The term “subject” refers to any individual who is the target of administration or treatment. The subject can be a vertebrate, for example, a mammal. Thus, the subject can be a human or veterinary patient. The term “patient” refers to a subject under the treatment of a clinician, e.g., physician.
The term “therapeutically effective” refers to the amount of the composition used is of sufficient quantity to ameliorate one or more causes or symptoms of a disease or disorder. Such amelioration only requires a reduction or alteration, not necessarily elimination.
The term “pharmaceutically acceptable” refers to those compounds, materials, compositions, and/or dosage forms which are, within the scope of sound medical judgment, suitable for use in contact with the tissues of human beings and animals without excessive toxicity, irritation, allergic response, or other problems or complications commensurate with a reasonable benefit/risk ratio.
The term “carrier” means a compound, composition, substance, or structure that, when in combination with a compound or composition, aids or facilitates preparation, storage, administration, delivery, effectiveness, selectivity, or any other feature of the compound or composition for its intended use or purpose. For example, a carrier can be selected to minimize any degradation of the active ingredient and to minimize any adverse side effects in the subject.
The term “treatment” refers to the medical management of a patient with the intent to cure, ameliorate, stabilize, or prevent a disease, pathological condition, or disorder. This term includes active treatment, that is, treatment directed specifically toward the improvement of a disease, pathological condition, or disorder, and also includes causal treatment, that is, treatment directed toward removal of the cause of the associated disease, pathological condition, or disorder. In addition, this term includes palliative treatment, that is, treatment designed for the relief of symptoms rather than the curing of the disease, pathological condition, or disorder; preventative treatment, that is, treatment directed to minimizing or partially or completely inhibiting the development of the associated disease, pathological condition, or disorder; and supportive treatment, that is, treatment employed to supplement another specific therapy directed toward the improvement of the associated disease, pathological condition, or disorder.
The term “prevent” refers to a treatment that forestalls or slows the onset of a disease or condition or reduced the severity of the disease or condition. Thus, if a treatment can treat a disease in a subject having symptoms of the disease, it can also prevent that disease in a subject who has yet to suffer some or all of the symptoms.

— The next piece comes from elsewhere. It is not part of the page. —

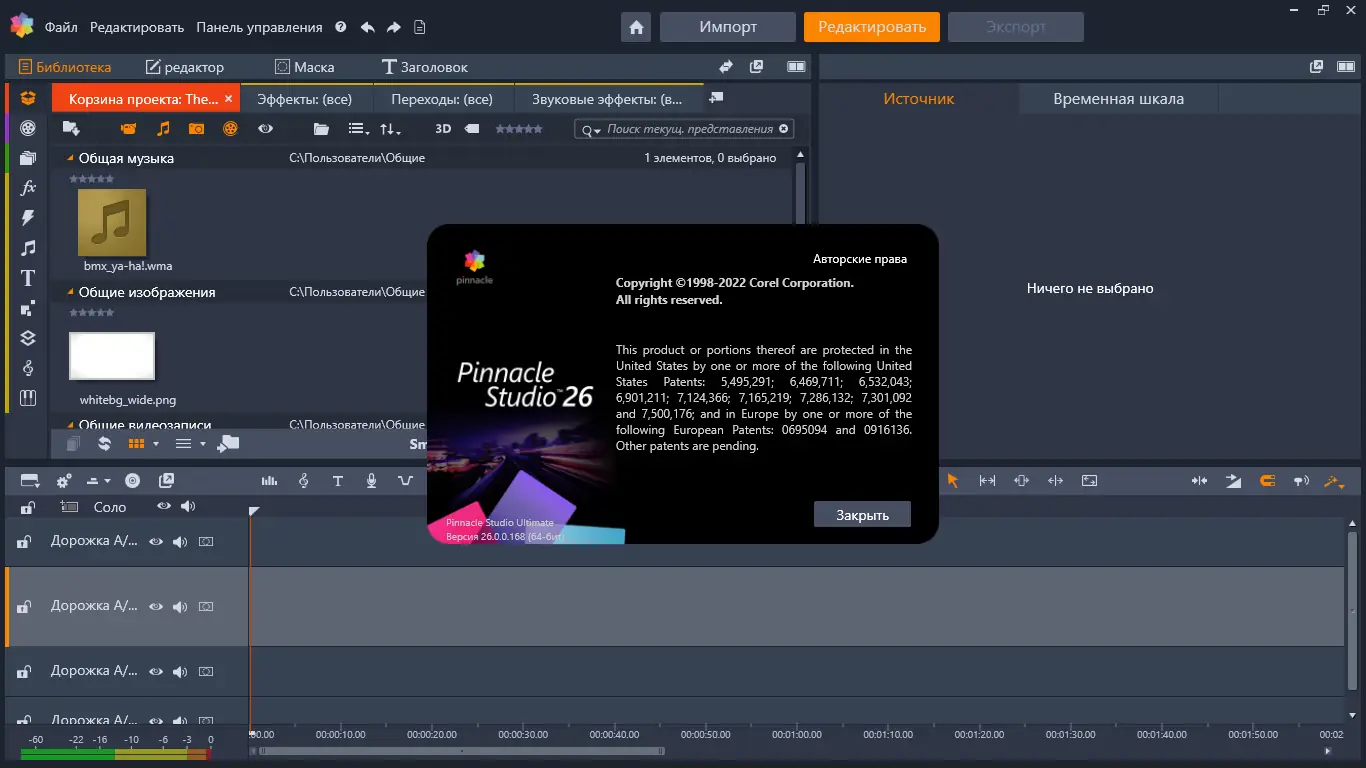The width and height of the screenshot is (1366, 768).
Task: Unlock the padlock on the third timeline track
Action: coord(24,670)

The term “antibody” refers to natural or synthetic antibodies that selectively bind a target antigen. The term includes polyclonal and monoclonal antibodies. In addition to intact immunoglobulin molecules, also included in the term “antibodies” are fragments or polymers of those immunoglobulin molecules, and human or humanized versions of immunoglobulin molecules that selectively bind the target antigen.

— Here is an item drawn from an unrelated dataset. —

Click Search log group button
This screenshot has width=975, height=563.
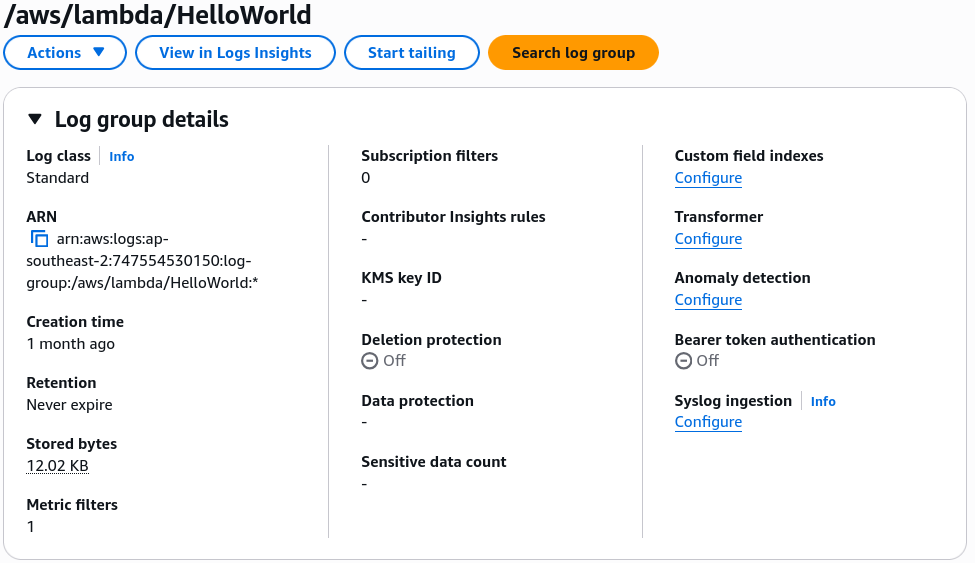pyautogui.click(x=573, y=53)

As used herein, the terms “vaccine therapy”, “vaccination” and “vaccination therapy,” as used interchangeably herein, refer in general to any method resulting in immunological prophylaxis. In one aspect, vaccine therapy induces an immune response, and thus long-acting immunity, to a specific antigen. These methods generally entail the delivery to a subject of an immunogenic material to induce immunity. In an aspect, the “vaccine therapy” refers to a method for the down-regulation of an immune potential to a particular antigen (e.g., to suppress an allergic response). This type of vaccine therapy is also referred to as “tolerance therapy.” Vaccine therapies typically entail a series of parenteral or oral administrations of the immunogenic material over an extended period of time.
Disclosed herein are mutant peanut (Arachis hypogaea) Ara h 6 and Ara h 2 polypeptide antigens with mutated epitopes that disrupt binding of peanut allergy antibodies. In some embodiments, these antigens can be used as a vaccine to stimulate non-allergy-inducing antibodies (e.g. IgG antibodies) to clear peanut proteins without an allergic response.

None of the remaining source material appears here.